P. gergoviae mono-culture, three-species combinations (P. gergoviae-V. alginolyticus-A. hydrophila, P. gergoviae-V. alginolyticus-S. putrefaciens and P. gergoviae-A. hydrophila-S. putrefaciens) and the four-species combination (P. gergoviae-V. alginolyticus-A. hydrophila-S. putrefaciens) were cultured in 1% lignin-MB mineral medium at 30 °C. Co-culture supernatants were collected at day 5 by centrifugation at 4 °C, 13,800×g for 10 min. The derivatized samples were injected into the Shimadzu single quadrupole GCMS-QP2020 NX gas chromatograph-mass spectrometer (GC-MS) equipped with an HP-5MS column (thickness 0.25 μm; length 30 m; diameter 0.25 mm)72. Ethylvanillin (33 μg/mL, catalog # E107635, aladdin) was used as an internal standard. Relative metabolite abundances were calculated by the following formula. Relative metabolite abundance = (peak areas (unique mass) of identified metabolites) / (peak areas of ethylvanillin). The details of GC-MS assay are described in Text S1. The experiments were performed with three biological replicates.

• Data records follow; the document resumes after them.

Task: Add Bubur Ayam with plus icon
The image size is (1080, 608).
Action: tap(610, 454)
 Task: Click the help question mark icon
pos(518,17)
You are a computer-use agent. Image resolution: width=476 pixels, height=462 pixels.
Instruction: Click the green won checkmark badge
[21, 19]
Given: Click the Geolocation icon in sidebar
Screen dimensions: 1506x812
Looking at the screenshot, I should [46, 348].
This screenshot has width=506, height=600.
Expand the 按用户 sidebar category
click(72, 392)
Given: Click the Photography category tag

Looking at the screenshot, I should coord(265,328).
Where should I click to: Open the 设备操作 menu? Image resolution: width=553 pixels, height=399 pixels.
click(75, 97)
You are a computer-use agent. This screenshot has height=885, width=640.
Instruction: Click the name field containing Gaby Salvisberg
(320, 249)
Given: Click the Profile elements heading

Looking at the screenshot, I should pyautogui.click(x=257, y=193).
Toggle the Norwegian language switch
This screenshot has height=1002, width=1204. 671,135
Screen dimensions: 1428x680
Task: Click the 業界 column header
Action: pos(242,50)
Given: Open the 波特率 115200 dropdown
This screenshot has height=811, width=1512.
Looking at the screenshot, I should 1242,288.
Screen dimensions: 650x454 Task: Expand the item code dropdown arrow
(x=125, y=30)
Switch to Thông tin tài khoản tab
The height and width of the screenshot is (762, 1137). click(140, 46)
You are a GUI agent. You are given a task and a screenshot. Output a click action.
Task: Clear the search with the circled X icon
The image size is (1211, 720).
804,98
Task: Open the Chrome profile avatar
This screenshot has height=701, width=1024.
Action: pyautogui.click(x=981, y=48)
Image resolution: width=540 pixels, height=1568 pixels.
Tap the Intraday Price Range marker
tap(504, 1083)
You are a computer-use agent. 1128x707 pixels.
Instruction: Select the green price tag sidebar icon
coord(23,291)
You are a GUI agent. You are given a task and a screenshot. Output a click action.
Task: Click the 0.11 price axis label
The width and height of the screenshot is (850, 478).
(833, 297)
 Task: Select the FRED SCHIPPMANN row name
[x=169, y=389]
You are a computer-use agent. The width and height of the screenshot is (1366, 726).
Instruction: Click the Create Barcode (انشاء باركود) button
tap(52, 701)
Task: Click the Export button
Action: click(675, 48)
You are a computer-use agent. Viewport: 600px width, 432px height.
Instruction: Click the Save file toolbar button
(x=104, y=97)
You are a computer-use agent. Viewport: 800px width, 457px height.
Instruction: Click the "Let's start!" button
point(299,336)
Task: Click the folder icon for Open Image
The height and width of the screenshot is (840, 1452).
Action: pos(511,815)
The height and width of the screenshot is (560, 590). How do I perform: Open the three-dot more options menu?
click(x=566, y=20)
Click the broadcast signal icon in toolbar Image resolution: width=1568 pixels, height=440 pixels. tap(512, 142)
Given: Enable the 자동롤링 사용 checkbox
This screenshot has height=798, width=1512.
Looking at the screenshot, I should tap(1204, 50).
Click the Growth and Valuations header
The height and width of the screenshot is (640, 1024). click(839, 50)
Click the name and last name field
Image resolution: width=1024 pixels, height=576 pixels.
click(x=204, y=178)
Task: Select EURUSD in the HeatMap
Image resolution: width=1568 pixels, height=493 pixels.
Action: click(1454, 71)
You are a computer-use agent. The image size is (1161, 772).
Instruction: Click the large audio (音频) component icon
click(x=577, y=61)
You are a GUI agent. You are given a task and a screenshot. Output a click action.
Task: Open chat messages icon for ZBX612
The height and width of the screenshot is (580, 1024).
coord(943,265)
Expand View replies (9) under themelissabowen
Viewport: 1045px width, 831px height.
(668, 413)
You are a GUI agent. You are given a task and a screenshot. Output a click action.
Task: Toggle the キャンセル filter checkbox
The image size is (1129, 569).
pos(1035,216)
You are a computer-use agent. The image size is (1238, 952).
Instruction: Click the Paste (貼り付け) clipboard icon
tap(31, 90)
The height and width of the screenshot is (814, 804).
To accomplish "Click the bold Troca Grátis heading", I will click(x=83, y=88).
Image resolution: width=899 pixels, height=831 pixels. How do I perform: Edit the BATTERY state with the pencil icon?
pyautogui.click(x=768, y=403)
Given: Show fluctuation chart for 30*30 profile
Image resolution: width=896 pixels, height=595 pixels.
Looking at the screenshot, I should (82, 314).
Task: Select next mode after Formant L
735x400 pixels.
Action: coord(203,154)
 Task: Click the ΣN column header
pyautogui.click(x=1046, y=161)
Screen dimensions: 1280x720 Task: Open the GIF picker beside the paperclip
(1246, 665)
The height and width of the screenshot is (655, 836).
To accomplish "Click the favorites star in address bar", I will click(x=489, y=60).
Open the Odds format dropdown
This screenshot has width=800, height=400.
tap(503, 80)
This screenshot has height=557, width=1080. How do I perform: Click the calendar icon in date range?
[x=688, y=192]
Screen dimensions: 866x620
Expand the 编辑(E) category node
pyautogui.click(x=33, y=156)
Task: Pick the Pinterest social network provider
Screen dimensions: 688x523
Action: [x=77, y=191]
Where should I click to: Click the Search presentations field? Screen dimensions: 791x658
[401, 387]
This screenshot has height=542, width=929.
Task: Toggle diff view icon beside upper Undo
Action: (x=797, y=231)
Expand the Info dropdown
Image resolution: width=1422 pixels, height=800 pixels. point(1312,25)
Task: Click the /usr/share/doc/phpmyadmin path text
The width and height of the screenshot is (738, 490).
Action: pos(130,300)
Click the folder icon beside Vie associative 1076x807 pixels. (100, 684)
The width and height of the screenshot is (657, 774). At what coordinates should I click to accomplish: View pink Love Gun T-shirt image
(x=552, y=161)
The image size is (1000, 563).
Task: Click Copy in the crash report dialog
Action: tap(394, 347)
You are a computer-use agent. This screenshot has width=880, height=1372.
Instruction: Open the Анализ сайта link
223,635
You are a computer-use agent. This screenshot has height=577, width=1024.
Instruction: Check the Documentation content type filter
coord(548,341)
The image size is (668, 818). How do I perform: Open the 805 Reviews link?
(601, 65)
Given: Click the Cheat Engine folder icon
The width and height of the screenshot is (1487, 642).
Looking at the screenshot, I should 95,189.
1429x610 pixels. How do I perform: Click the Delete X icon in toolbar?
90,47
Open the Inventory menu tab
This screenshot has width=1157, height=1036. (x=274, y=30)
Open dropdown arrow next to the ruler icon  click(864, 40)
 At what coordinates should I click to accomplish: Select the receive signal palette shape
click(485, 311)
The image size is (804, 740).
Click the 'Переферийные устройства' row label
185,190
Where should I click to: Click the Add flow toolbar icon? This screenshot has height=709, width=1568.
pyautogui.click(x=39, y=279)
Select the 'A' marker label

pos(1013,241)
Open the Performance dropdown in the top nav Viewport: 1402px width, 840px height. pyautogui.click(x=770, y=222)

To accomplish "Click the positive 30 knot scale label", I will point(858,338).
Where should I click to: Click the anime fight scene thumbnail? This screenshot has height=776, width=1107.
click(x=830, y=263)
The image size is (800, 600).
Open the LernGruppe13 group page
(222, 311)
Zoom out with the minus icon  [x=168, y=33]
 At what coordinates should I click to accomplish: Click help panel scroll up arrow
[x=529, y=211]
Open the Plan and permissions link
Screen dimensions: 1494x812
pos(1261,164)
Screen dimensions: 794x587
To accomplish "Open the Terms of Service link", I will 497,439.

Exchange metabolites measurements

The targeted metabolites, glycerol and PCA, were detected by gas chromatography–mass spectrometry (GC-MS). Meanwhile, fumarate, succinate, L-malate, L-serine, L-aspartate and L-alanine were identified by liquid chromatography–mass spectrometry (LC-MS), respectively. Mono-/co-culture supernatants were collected by centrifugation at 4 °C, 13,800×g for 10 min. For GC-MS analysis, the samples were detected and screened by Shimadzu single quadrupole GCMS-QP2020 NX gas chromatograph-mass spectrometer (GC-MS) equipped with a HP-5MS column (thickness 0.25 μm; length 30 m; diameter 0.25 mm)72. For LC-MS analysis, each sample was lyophilized and then analyzed by the LC-MS (G2-XS QTof, Waters). A C18 reverse phase column (3.0 × 150 mm Agilent Poroshell 120 EC-C18 column containing 2.7 μm particles) was used for liquid chromatography. Mass spectrometry was performed using electrospray ionization in the positive or negative ion mode with MSe acquisition mode, with a selected mass range of 50–1200 m/z. The metabolite standard samples were purchased from Solarbio, Beijing, China, including glycerol (catalog# SG9250), PCA (catalog# SD8310), fumarate (catalog# ST8390), succinate (catalog# SS9520), L-malate (catalog# SM8110), L-serine (catalog# SS8430), L-aspartate (catalog# SA8560) and L-alanine (catalog# SA8080). They were analyzed by either LC-MS or GC-MS with the above procedure, at a concentration gradient (1–100 mg/L). The retention time (RT), patterns of fragment ion peaks for standards, and resulting mass spectra were used to measure the metabolites. The details of GC-MS and LC-MS analysis are described in Text S1. The experiments were performed with three biological replicates.

Measurement of individual species growth supplemented with the predicted exchange metabolites

To test the contributions of predicted exchange metabolites (EM) for the species growth, each species was cultivated by itself in 1% lignin-MB medium at 30 °C for 7 days, supplemented with the hypothesized exchange metabolites (60 mg/L for each metabolite). Glycerol, fumarate, L-aspartate and L-alanine, as EM1, were added in P. gergoviae mono-culture system, while succinate, L-malate and L-serine, as EM2, were added in V. alginolyticus mono-culture medium. Meanwhile, L-malate and fumarate, as EM3, were added in the A. hydrophila mono-culture system, whereas succinate and L-serine, as EM4, were introduced in the S. putrefaciens mono-culture system. In addition, P. gessardii L6, a lignin degrader, was used as the reference strain. It was isolated from the same site in our previous study9. Mono-cultures of P. gessardii L6, supplemented with EM1, and P. gergoviae L1, supplemented with its secreted metabolites (succinate, L-malate and L-serine), were both used as the negative controls. The culture experiments were performed with three biological replicates.

Statistical analysis

Statistical differences between the two groups were compared using two-sided unpaired Student’s t-tests. p < 0.05 was considered statistically significant, and p < 0.01 was deemed highly significant.

Reporting summary

Further information on research design is available in the Nature Portfolio Reporting Summary linked to this article.